Solomon knows that his Jewishness will be held against him. He therefore lies to Gaenor and tells her that his name is Sam. The mild deception works, and soon the two are lovers. They begin to make plans for the future, but Gaenor senses something is wrong because "Sam" is reluctant to meet her family. Solomon is only too aware that neither the Jewish and Protestant cultures are inclined toward blessing their union. He eventually visits Gaenor's home, and is at least grudgingly accepted by her parents. Her brother is intimidated by "Sam's" ability to read and write. Furthermore, the blue color worker is not thrilled that his sister's beau does not earn his living in an allegedly more masculine manner. Alas, the couple's erotic romps in the hay ultimately culminates in Gaenor's pregnancy. This is where the situation gets out of control. Gaenor is with child without the benefit of marriage during a time when illegitimacy is severely condemned. Public humiliation is only part of the price to be paid for such non sanctioned physical coupling. The truth about Solomon's actual ethnic heritage is finally discovered. Also, the Jewish social leaders and Solomon's immediate family reject the very idea of his marrying a goy female. Solomon is even threatened with being ostracized from his roots. Everything further deteriorates and the story ends tragically.
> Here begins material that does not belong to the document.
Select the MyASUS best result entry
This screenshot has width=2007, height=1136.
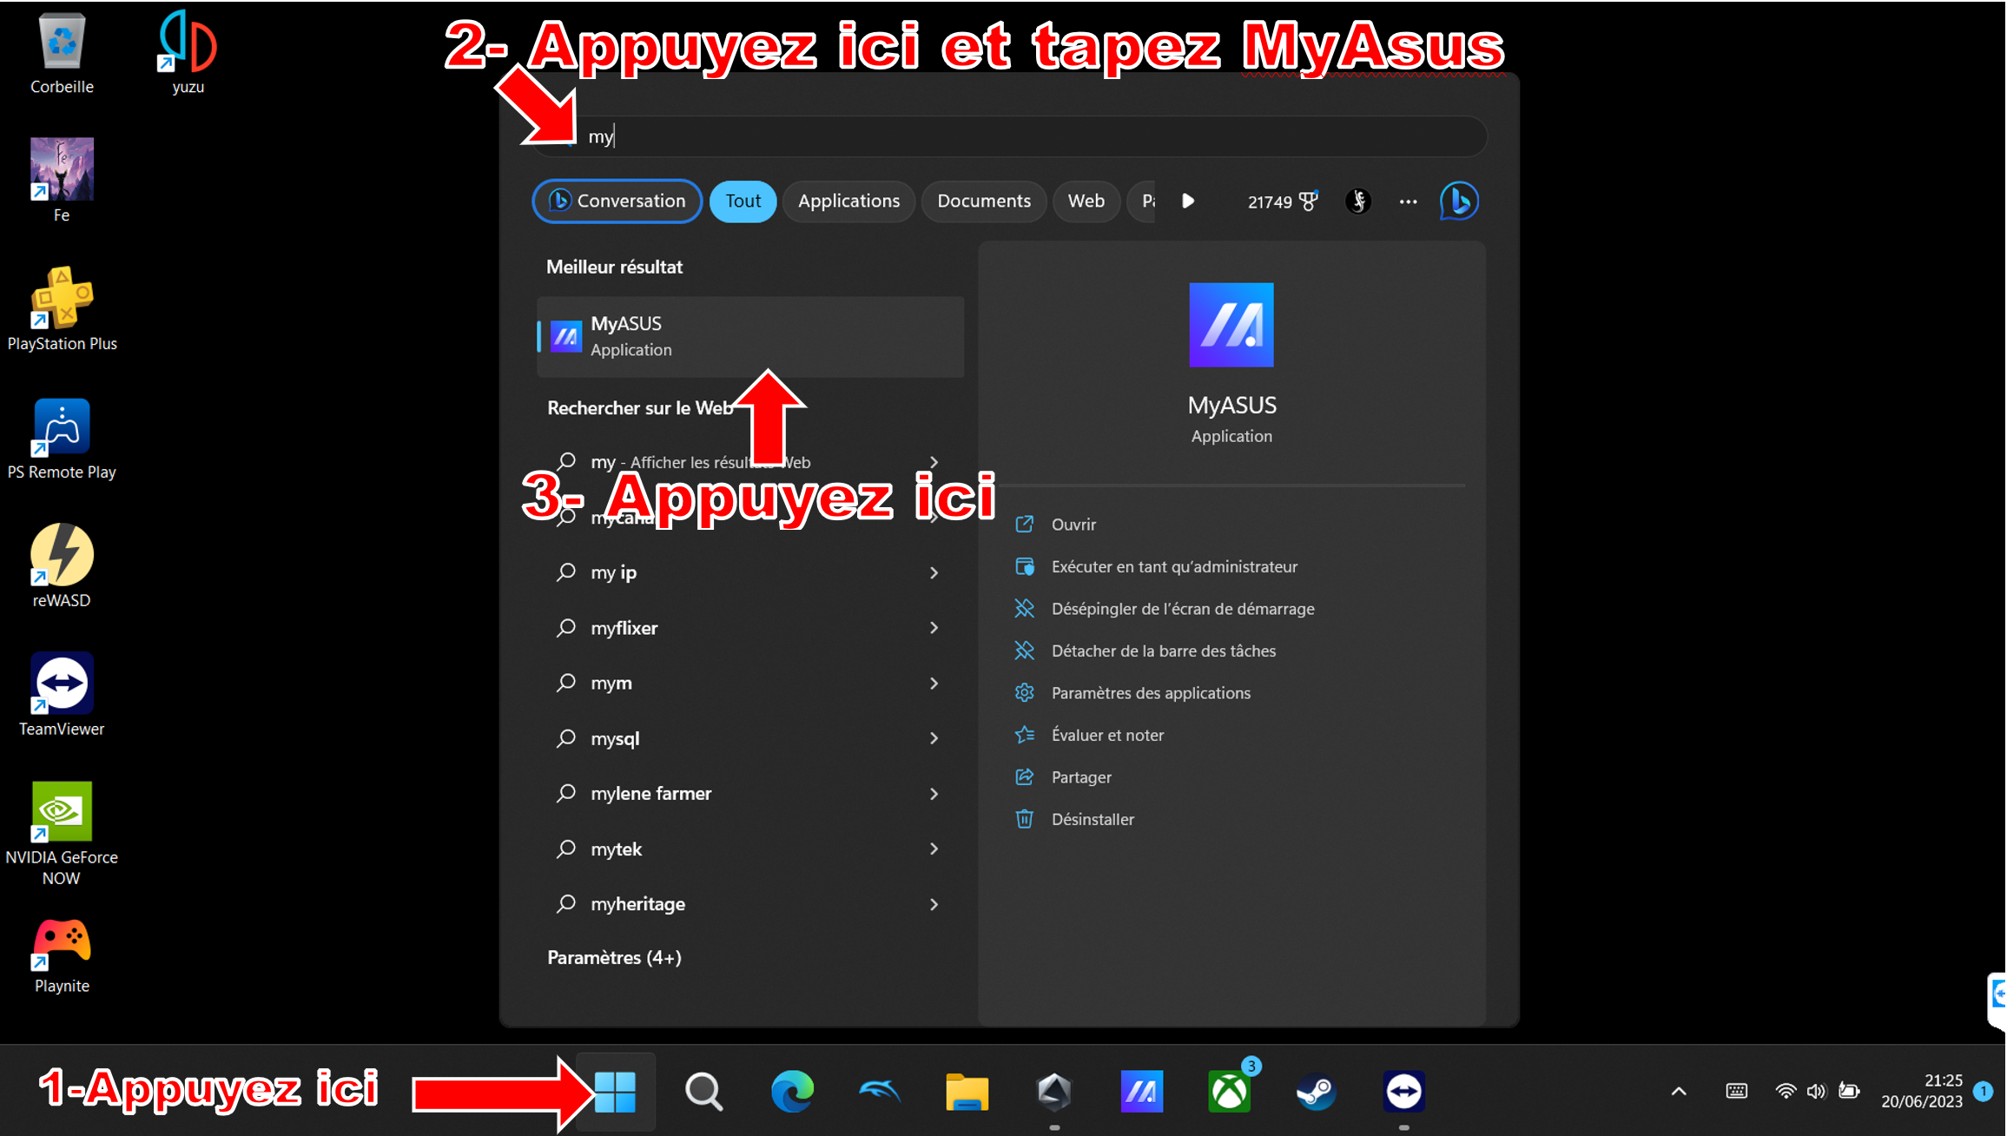point(750,336)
One wonders how much has changed in 90 years. Are mixed marriages more accepted today in Wales? Was there ever a chance that the lovers could have found a more receptive secular sub-culture that would have embraced them as a couple? I'm glad the film's creators frankly confronted the bigotry on both sides of the ethnic chasm. The courage not to write in a happy ending must also be applauded. This is indeed not "Fiddler on the Roof!" It almost certainly cost them some ticket sales. "Solomon & Gaenor" is instead a beautiful work of art. I strongly urge you to see this movie, and allow it to challenge your possible hidden prejudices.

Rating: 3 stars
Summary: Good acting, but disappointing film
Review: This film was wonderfully acted, beautifully filmed, and certainly held my interest, but the predictability was also there. You knew that at least ONE of the leads would die in the other's arms and that the film would end depressingly. I also agree with the reviewer who did not buy the love story: it is true that these two young people seemed more like animals in heat than really in love, and I thought that the character of Solomon was dishonest from the beginning. He also abandoned Gaenor pretty quickly at first. I didn't really understand why he suddenly had to find her: was it love or that the big city life in Cardiff wasn't too fun for him? I would have rated the film higher if the love story had been more convincing and I hadn't found Solomon too be so weak and misleading. The prize of the film was the actress who played Gaenor. She was exceptional, and I loved hearing all of the Welsh spoken throughout.